Otwarcie kopert w postępowaniu ma nastąpić 27 grudnia. Wówczas dowiemy się, czy są chętni, by podjąć się zlecenia oraz za ile oferenci są w stanie wybudować salę.
Najlepsze artykuły za jednym kliknięciem. Zarejestruj się w systemie PIANO już dziś!
Najpierw przetarg
- Musimy zamknąć się w kwocie 197 mln zł - podkreśla Grzegorz Grabowski, pełnomocnik prezydentaTorunia ds. zagospodarowania Jordanek. - W przeciwnym razie nie otrzymamy 56 mln zł unijnego dofinansowania od marszałka. Jeśli koszt miałby przekroczyć wspomnianą sumę, być może obiekt wcale nie będzie realizowany.
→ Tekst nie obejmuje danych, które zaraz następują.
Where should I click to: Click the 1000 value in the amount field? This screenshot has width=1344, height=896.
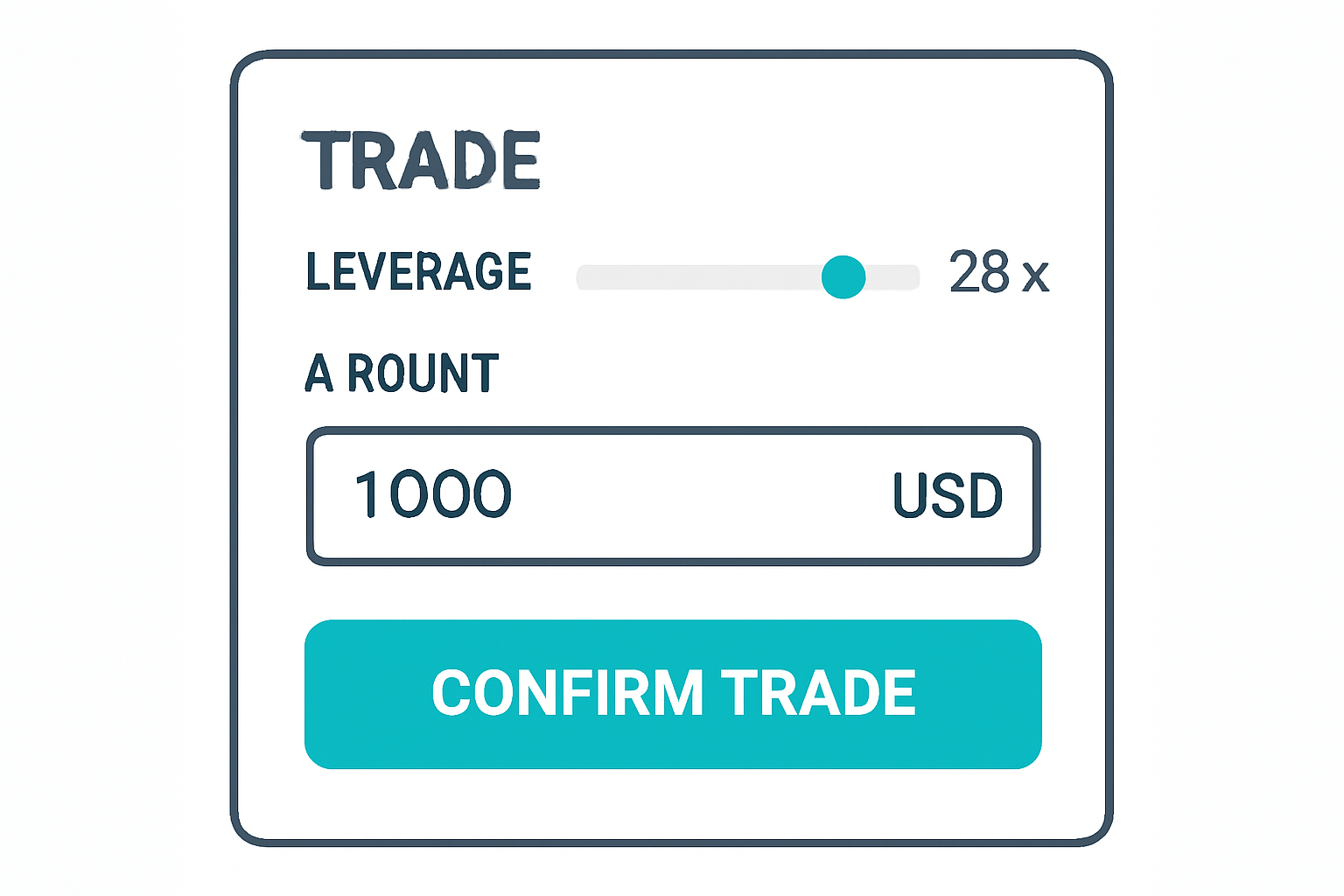point(432,494)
Na razie nie można jednak mówić o tym, że los sali jest niepewny czy też przesądzony. Poczekajmy do otwarcia kopert.
Przypomnijmy, że ostatni przetarg został unieważniony. Miasto na pierwszy etap prac zarezerwowało 139 mln zł. Tymczasem do miasta trafiły dwie, przewyższające zarezerwowaną kwotę oferty. Hiszpańska firma Aldesa Construcciones zażądała za budowę sali koncertowej oraz jej pierwsze wyposażenie nieco ponad 179 mln zł. Natomiast polsko-hiszpańskie konsorcjum z Mostostalem na czele wyceniło usługi na przeszło 184 mln zł.
To tylko część kosztów budowy. Miasto już wydało 10 mln zł na projekt obiektu, który przygotowało hiszpańskie biuro Menis Arquitectos. Kolejne miliony ma zaś pochłonąć wyposażenie kompleksu na Jordankach.
Czytaj e-wydanie »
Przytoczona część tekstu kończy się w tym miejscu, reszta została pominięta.